__Exercise A__.
Decide whether each statement below agrees with the Move VM performance page. For each one, answer yes or no and quote the exact words of the page that settle it.
(i) By default, a function can be inlined only when the caller and the callee are in the same package.
(ii) The Move implementation of Option is changed from an enum to a struct.
(iii) Smart contract developers must change their existing Move code to benefit.

__Extracted text__.
· · ·
Move VM Performance Improvements

AIP-134 - Move VM Performance Improvements

Summary

This AIP covers a number of performance improvements in the Move VM.

Out of scope

This AIP focuses specifically on Move VM & related execution performance improvements and does not include:

changes to the Move language syntax or semantics,
network-level optimizations or consensus improvements,
changes to gas metering algorithms (except where they impact performance),
developer-facing API changes.

High-level Overview

The Move VM performance improvements are implemented as a collection of targeted optimizations that work together to enhance execution speed and reduce resource consumption.

Compile-time Move Function Inlining: To reduce the execution overhead caused by function calls, the compiler provides an inlining optimization, which statically replaces a function call with the body of the called function. The compiler supports two levels of inlining. By default, a function can be inlined only when both the caller and callee are in the same package. In aggressive mode, inlining is extended to allow functions from different packages to be inlined as well.
Enum-based Option Type: The Move implementation of Option is changed from a struct to an enum, which provides a more natural representation and can also yield better performance than the struct-based design.
Trusted Code: The trusted code feature allows to skip runtime type checks (‘paranoid mode’) for code which is under full control of Aptos governance based deployment, as for example the Aptos Framework and Move standard libraries. Since this code follows a decentralized deployment process, it is not vulnerable to malicious manipulation on bytecode level, decreasing the probability of hitting bugs in the bytecode verifier.
Asynchronous Type Checks: Moves runtime type-checking of a Move program from execution time to post-execution time, leveraging parallelism of Block-STM to run checks in parallel. Does not affect execution behavior.
Interpreter Function Caches: Ensures generic types are instantiated once during execution. Gated by TODO feature flag.
Resource Layout Cache: Ensures VM does not reconstruct layouts of resources. Does not affect execution behavior (gas costs).
Disabling Type-based Value Depth Checks: Removes unnecessary depth checking for the VM values. To be enabled from 1.38 onwards.
Miscellaneous:
- Aggressive Rust Inlining: TODO(victor/maksim)
- Interning of Module Identifiers: TODO(victor)
- Local Types Storage Optimization: Avoids cloning of local types for non-generic functions and re-instantiation of types for generic functions. Does not change any behavior.
- Avoid Type Checks for Vector Instructions: Removes duplicated runtime checks for vector bytecode instructions. Does not change any behavior.

Impact

Performance Improvements

TODO

Affected Audiences

Smart Contract Developers: No changes required to existing Move code. Developers benefit from faster execution of their contracts without any modifications and, possibly, lower gas usage.

Node Operators: Improved VM performance reduces CPU and memory usage, potentially allowing for higher transaction throughput or reduced hardware requirements.

End Users: Faster transaction execution improves user experience, particularly for complex transactions or high-frequency trading scenarios.

Backward Compatibility

All performance improvements maintain full backward compatibility or are feature-gated.

Network Effects

The performance improvements enable the Aptos network to handle higher transaction volumes with the same hardware resources, improving overall network capacity.
· · ·
__Information supplied__.
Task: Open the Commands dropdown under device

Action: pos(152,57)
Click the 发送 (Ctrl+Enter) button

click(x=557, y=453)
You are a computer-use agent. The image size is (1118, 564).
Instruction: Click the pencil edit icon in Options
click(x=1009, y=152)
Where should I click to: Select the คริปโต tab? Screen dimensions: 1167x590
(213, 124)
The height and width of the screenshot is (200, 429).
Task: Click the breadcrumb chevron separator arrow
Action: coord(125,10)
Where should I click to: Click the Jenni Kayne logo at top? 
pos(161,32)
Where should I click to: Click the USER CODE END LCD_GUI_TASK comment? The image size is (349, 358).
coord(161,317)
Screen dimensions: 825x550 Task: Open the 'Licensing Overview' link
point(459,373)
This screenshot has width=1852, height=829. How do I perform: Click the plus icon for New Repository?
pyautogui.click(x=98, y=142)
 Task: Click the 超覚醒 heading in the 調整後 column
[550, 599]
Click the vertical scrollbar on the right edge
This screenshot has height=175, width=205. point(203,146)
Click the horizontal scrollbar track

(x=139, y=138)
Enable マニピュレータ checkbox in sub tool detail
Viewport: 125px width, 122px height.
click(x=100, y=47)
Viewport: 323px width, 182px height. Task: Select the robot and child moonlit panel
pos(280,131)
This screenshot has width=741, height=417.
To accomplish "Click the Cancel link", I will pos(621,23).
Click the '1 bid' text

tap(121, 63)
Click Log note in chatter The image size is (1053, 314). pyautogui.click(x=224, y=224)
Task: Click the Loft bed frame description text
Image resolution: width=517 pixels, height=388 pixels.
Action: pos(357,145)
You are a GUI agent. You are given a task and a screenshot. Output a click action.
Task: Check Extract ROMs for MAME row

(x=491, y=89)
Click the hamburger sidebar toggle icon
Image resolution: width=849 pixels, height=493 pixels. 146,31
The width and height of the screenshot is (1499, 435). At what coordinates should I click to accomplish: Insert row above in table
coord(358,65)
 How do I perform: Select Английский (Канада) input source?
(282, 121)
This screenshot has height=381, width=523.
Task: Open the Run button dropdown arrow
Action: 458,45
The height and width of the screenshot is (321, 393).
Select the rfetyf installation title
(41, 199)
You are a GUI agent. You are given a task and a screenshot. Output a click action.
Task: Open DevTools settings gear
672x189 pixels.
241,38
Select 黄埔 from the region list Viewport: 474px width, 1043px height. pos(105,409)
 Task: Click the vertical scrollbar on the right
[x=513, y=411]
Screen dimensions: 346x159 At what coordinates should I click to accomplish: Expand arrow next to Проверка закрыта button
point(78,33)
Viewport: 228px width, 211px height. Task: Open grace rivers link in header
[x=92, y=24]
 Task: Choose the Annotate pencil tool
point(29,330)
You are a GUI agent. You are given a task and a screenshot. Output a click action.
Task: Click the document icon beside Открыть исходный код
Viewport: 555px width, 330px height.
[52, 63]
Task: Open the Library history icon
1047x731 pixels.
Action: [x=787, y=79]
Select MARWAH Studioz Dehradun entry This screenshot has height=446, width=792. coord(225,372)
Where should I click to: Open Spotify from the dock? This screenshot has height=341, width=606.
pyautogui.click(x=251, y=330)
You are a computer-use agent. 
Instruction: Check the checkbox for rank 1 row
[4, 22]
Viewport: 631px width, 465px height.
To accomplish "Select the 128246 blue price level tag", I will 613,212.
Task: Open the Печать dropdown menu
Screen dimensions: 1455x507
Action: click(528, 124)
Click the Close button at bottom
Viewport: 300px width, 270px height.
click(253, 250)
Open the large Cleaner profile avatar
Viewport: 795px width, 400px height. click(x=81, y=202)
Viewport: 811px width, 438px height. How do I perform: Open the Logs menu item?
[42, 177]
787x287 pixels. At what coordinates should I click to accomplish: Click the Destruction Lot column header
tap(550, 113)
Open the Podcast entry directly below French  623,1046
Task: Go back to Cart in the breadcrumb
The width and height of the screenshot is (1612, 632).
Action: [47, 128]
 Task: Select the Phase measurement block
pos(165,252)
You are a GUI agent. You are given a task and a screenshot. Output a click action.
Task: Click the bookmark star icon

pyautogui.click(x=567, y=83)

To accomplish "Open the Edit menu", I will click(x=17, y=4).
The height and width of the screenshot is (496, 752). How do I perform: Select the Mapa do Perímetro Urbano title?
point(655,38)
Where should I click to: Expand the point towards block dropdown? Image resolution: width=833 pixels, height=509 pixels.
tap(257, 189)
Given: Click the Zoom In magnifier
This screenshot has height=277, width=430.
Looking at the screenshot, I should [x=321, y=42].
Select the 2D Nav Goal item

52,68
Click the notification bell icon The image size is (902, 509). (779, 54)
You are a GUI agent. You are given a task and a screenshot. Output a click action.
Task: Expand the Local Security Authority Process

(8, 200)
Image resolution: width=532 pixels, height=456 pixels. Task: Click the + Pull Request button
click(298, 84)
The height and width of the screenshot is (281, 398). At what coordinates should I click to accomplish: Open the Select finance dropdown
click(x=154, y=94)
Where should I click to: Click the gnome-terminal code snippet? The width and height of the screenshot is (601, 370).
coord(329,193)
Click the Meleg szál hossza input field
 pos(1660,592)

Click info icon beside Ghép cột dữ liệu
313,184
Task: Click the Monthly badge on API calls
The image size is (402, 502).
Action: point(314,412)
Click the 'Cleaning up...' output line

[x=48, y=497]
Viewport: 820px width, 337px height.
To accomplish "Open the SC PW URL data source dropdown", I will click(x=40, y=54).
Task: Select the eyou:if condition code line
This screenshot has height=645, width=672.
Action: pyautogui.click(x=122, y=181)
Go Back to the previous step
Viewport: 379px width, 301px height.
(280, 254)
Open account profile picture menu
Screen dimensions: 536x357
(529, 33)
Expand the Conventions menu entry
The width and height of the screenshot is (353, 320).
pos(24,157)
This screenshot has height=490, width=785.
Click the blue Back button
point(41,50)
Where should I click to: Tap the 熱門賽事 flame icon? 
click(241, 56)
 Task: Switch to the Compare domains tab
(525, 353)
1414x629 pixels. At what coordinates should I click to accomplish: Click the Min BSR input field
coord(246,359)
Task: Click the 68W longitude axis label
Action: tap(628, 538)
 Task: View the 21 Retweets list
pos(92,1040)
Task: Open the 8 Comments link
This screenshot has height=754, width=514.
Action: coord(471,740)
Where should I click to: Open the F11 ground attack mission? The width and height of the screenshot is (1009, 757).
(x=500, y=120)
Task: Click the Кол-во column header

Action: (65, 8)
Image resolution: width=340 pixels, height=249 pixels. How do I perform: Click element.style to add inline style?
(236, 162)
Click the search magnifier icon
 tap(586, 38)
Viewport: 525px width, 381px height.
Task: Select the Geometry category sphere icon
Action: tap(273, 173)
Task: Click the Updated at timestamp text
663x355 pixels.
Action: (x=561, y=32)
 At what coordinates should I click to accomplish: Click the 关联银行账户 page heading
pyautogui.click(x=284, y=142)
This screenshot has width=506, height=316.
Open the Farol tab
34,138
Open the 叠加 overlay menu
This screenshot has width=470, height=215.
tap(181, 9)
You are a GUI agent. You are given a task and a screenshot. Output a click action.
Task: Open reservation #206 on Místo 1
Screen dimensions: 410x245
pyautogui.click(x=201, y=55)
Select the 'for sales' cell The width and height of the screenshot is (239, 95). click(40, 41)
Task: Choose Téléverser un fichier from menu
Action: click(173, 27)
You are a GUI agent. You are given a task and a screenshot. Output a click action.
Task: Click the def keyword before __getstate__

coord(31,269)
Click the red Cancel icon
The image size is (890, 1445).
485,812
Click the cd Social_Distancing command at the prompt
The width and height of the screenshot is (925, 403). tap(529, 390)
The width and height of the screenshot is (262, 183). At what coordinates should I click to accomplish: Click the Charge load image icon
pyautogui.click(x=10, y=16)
· · ·
__Exercise B__.
In the rows, rewrite the part that opens with the line containing "Task: Click the 超覚醒" and closes with the line containing "(x=139, y=138)". Replace "heading" with "header" and leave everything else unchanged.

__Complete response A__.
(i) Yes: "By default, a function can be inlined only when both the caller and callee are in the same package."
(ii) No: "The Move implementation of Option is changed from a struct to an enum"
(iii) No: "No changes required to existing Move code."

__Complete response B__.
 Task: Click the 超覚醒 header in the 調整後 column
[550, 599]
Click the vertical scrollbar on the right edge
This screenshot has height=175, width=205. point(203,146)
Click the horizontal scrollbar track

(x=139, y=138)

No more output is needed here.